Jakarta, CNBC Indonesia - Indeks Harga Saham Gabungan (IHSG) yang sempat melaju kencang di kuartal keempat tahun lalu, yang mana selama tiga bulan terakhir 2020 IHSG tercatat menguat hingga 22,77%.
Kondisi tersebut kini terlihat mulai jalan di tempat, yang mana sejak awal tahun hingga penutupan perdagangan Selasa (28/9), IHSG tercatat hanya menguat 0,13%. Lebih parah lagi nasib indeks LQ45 yang sejak awal tahun telah terkoreksi hingga 10,30%.
Padahal akhir tahun lalu, perusahaan jasa keuangan global asal AS, JPMorgan memprediksi perekonomian Indonesia akan tumbuh pada tahun depan dengan IHSG bisa melesat hingga mencapai rekor 6.800 pada akhir Desember 2021.
Walaupun masih terdapat beberapa perusahaan yang baru akan melantai (IPO) di kuartal keempat dan masih terdapat juga aksi korporasi yang belum tuntas, jika berkaca pada kondisi pasar modal saat ini prediksi tersebut sepertinya tinggal menjadi angan-angan belaka.

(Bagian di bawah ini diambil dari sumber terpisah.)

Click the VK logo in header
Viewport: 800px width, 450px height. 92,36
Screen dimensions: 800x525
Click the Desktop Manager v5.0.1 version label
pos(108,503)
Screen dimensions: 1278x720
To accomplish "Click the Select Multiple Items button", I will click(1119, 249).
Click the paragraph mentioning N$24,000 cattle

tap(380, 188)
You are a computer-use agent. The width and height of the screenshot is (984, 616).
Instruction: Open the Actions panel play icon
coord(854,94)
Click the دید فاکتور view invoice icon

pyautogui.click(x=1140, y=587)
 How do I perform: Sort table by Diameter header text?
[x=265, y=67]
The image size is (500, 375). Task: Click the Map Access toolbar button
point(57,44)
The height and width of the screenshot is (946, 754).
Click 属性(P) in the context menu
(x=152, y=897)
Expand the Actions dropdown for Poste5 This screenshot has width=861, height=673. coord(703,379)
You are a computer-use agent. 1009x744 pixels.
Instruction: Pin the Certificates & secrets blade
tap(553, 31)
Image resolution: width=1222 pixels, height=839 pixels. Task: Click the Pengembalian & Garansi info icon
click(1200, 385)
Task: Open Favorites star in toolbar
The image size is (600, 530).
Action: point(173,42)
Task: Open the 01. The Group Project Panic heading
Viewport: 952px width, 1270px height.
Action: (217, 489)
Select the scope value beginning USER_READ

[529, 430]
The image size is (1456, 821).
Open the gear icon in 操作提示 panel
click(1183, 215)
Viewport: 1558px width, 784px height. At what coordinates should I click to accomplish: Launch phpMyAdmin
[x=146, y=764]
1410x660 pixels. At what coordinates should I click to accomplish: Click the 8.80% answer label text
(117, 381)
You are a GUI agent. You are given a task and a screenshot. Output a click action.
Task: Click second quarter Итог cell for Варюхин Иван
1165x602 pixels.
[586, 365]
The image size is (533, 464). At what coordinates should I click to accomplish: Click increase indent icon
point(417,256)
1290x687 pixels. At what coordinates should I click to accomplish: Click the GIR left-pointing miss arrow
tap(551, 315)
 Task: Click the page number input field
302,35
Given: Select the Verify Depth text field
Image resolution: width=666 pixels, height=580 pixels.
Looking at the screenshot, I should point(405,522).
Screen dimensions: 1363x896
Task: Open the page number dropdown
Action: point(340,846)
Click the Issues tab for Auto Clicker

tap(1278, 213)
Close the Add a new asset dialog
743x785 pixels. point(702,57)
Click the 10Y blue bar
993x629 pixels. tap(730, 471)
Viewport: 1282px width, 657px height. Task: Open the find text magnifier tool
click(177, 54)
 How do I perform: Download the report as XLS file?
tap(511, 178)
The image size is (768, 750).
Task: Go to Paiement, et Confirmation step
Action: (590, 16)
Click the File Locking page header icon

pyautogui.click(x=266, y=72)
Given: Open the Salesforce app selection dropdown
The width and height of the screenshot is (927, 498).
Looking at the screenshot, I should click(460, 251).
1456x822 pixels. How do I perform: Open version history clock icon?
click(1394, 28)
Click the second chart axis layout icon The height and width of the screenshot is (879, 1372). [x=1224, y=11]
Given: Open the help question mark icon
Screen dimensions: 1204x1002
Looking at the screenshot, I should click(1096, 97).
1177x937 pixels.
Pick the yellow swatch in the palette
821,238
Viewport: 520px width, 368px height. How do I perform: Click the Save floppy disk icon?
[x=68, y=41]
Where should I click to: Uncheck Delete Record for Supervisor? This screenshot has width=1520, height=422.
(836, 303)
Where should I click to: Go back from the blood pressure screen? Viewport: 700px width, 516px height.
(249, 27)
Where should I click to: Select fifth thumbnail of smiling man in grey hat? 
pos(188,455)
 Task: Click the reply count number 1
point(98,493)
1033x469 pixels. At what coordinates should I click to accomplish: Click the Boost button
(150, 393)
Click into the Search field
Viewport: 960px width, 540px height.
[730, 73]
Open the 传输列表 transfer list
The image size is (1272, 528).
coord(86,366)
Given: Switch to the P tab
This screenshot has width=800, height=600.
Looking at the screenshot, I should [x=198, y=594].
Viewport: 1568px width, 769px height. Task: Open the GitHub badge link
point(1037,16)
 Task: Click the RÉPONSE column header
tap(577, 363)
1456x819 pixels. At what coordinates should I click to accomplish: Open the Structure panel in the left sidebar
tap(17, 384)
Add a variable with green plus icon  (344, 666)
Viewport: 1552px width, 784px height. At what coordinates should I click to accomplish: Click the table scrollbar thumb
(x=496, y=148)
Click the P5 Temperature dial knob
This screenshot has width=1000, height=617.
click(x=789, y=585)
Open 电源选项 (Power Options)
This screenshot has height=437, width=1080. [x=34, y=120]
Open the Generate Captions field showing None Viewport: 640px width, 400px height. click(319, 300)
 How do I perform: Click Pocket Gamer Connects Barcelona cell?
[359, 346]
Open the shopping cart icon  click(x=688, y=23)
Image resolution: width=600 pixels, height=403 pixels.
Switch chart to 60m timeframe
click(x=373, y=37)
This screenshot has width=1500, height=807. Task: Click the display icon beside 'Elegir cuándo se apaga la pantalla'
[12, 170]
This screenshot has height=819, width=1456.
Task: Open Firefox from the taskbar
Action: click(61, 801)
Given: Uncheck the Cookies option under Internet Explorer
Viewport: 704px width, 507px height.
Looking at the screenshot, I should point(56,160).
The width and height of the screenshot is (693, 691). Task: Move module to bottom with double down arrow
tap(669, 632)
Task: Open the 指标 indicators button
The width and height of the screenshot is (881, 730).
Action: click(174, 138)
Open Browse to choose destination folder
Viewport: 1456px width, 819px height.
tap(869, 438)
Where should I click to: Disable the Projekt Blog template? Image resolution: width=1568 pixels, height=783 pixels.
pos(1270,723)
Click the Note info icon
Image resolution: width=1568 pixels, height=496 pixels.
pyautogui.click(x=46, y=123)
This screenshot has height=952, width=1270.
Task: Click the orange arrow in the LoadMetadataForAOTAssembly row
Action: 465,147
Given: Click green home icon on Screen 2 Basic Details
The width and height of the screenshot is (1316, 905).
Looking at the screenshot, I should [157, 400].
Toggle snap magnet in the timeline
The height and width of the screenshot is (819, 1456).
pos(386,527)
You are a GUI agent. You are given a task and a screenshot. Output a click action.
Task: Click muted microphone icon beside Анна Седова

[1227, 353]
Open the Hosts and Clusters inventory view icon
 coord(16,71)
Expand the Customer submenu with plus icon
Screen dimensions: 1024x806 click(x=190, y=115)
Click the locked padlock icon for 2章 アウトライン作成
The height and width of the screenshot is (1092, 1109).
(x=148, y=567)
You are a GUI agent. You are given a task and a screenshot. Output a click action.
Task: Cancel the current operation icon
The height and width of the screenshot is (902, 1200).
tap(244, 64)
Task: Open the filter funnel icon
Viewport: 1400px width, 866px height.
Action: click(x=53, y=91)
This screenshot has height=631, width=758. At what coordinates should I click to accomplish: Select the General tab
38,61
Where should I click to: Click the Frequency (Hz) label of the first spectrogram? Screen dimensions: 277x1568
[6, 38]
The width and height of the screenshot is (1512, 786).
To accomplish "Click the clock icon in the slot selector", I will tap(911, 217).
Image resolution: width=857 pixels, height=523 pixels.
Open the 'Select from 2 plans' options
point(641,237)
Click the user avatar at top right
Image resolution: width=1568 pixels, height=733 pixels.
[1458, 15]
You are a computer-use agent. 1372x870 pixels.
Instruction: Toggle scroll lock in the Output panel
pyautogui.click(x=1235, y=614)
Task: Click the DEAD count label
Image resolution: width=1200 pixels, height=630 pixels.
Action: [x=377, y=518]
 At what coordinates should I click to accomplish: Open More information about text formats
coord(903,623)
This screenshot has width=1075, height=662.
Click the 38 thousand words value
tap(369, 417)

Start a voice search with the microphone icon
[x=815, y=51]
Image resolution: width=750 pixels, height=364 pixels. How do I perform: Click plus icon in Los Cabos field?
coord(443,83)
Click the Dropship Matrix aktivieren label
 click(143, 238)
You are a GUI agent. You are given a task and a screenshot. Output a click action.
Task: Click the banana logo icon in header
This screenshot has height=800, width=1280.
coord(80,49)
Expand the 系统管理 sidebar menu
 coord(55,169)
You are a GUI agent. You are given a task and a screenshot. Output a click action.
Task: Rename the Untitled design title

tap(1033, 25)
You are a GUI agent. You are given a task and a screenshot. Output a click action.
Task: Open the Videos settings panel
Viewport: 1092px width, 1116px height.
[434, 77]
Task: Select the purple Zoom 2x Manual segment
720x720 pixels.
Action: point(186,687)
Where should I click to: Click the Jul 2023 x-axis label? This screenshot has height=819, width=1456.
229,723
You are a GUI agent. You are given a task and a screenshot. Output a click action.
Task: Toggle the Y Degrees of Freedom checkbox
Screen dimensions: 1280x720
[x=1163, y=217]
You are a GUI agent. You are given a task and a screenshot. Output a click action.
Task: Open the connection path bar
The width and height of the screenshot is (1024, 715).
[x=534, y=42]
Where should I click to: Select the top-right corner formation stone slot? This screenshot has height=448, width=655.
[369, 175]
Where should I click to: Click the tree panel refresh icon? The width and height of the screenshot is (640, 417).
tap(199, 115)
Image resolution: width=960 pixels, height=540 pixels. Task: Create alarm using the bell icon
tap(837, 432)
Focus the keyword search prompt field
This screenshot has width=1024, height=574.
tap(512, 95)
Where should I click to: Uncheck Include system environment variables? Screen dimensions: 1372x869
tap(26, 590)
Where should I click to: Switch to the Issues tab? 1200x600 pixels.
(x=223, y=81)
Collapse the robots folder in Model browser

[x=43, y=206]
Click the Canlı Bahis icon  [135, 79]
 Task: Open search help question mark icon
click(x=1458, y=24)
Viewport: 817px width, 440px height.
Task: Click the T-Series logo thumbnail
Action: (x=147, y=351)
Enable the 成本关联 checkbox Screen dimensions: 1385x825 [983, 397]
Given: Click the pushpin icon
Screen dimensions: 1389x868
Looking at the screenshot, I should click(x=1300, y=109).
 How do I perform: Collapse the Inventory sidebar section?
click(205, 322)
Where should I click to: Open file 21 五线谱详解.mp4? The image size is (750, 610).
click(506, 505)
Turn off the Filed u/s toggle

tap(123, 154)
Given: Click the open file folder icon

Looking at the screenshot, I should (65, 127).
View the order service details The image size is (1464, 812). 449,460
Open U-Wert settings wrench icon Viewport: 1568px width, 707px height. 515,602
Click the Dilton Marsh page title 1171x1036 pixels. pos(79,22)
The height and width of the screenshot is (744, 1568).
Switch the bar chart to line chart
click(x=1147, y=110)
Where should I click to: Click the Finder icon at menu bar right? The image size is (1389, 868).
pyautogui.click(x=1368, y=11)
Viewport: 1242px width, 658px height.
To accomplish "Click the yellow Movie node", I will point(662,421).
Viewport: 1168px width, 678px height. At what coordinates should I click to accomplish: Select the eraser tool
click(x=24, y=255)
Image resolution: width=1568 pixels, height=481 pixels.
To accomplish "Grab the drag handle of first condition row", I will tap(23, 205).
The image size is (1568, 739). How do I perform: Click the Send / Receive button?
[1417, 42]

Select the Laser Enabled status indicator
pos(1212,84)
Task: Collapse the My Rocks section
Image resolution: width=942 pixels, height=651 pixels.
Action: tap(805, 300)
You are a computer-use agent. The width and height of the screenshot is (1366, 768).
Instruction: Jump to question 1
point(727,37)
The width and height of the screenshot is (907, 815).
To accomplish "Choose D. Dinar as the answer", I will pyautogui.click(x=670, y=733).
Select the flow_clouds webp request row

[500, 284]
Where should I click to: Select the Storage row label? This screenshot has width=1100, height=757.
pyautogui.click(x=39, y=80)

Tahun ini IHSG diselamatkan oleh sektor teknologi yang memiliki kinerja yang fantastis, meningkat hingga 423% sejak awal tahun. Akan tetapi pencapaian itu pudar akibat kinerja beberapa emiten besar yang lesu, emiten-emiten tersebut juga merupakan yang paling likuid dan masuk ke dalam indeks LQ45.
LQ45 adalah indeks yang mengukur kinerja harga dari 45 saham yang memiliki likuiditas tinggi dan kapitalisasi pasar besar serta didukung oleh fundamental perusahaan yang baik. Indeks LQ45 terdiri atas 45 emiten yang dipilih berdasarkan pertimbangan likuiditas dan kapitalisasi pasar, dengan kriteria-kriteria lain yang telah ditentukan.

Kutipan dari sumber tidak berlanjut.